- **Source text**:
COPPERS TO WHOPPERS: Police station’s Burger King inquiry
The former Northumbria Police station on Westgate Road, Newcastle, which is up for sale, Image: NCJ Media
An inquiry into contentious plans to build a Burger King drive-thru at a closed Newcastle police station will be held this week.
The long-running saga over the future of the former Westgate Road police station will come to a head over the coming days.
Hadrian Property Investments is bidding to transform the disused West End site with the burger chain, flats, shops, and a dental surgery.
Newcastle City Council rejected the scheme in September last year, with the plans labelled a “complete non-starter” after being met with a backlash from local residents.
But the developer appealed against that decision and a government planning inspector will now have the final say on the proposals.
Jennifer Vyse will hold an inquiry, starting on Tuesday, at which the council, the developer, and the West End Residents’ Association will state their cases.

- **Data**:
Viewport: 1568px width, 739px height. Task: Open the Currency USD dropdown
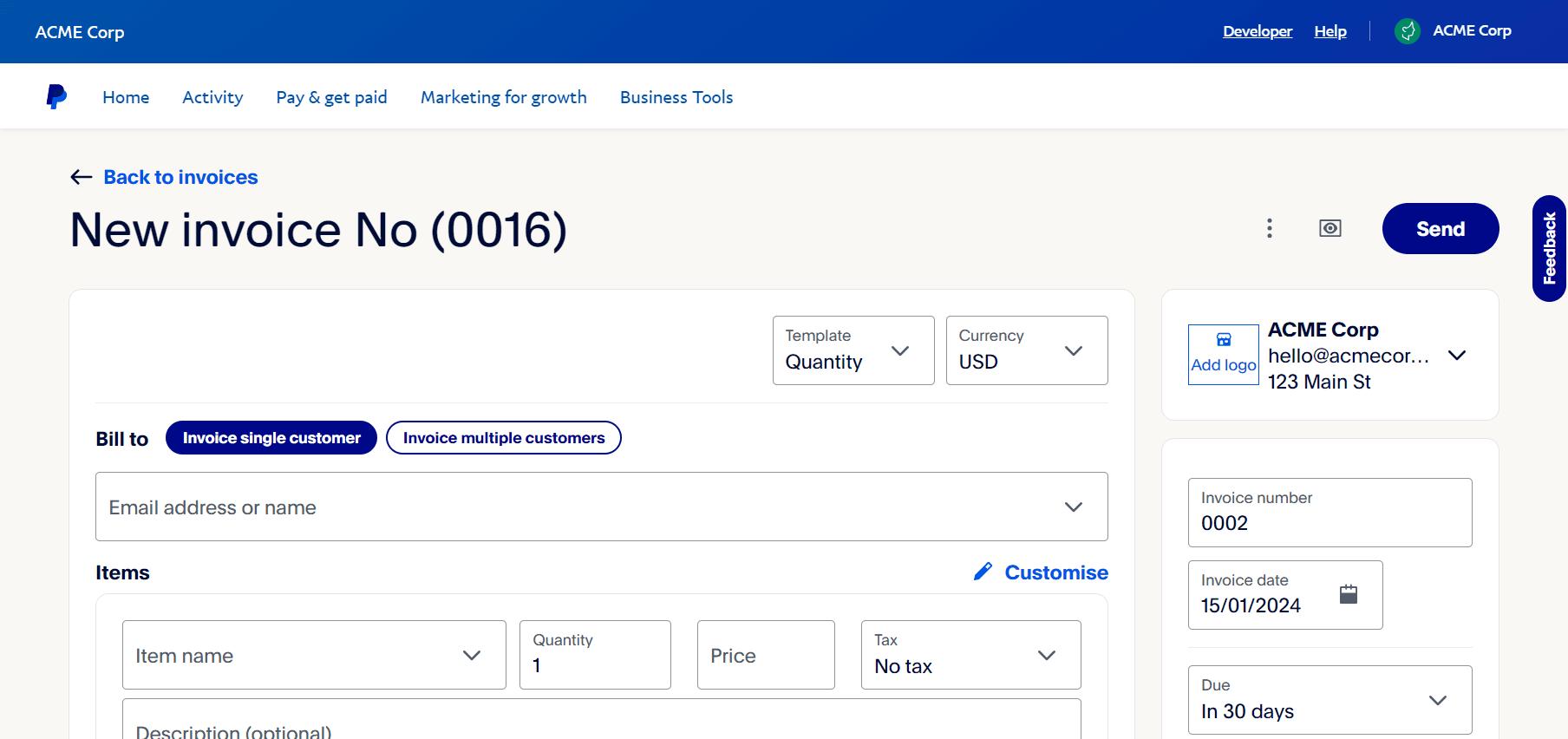[1027, 350]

- **List of tasks**:
**1)** From the article about the Burger King inquiry, copy the passage starting with "Hadrian Property Investments" and going on through "on the proposals.".
**2)** Using the article about the Burger King inquiry, decide whether each statement below agrees with it. Answer yes or no for each and quote the words that decide it.
(a) Newcastle City Council rejected the scheme in September last year.
(b) The developer's plans for the site include a hotel.
(c) The inquiry starts on Tuesday.
**3)** List every use that Hadrian Property Investments proposes for the former police station site, according to the article about the Burger King inquiry.

- **Replies**:
**1)**
Hadrian Property Investments is bidding to transform the disused West End site with the burger chain, flats, shops, and a dental surgery.
Newcastle City Council rejected the scheme in September last year, with the plans labelled a “complete non-starter” after being met with a backlash from local residents.
But the developer appealed against that decision and a government planning inspector will now have the final say on the proposals.

**2)**
(a) Yes: "Newcastle City Council rejected the scheme in September last year"
(b) No: "the burger chain, flats, shops, and a dental surgery"
(c) Yes: "starting on Tuesday"

**3)**
- A Burger King drive-thru
- Flats
- Shops
- A dental surgery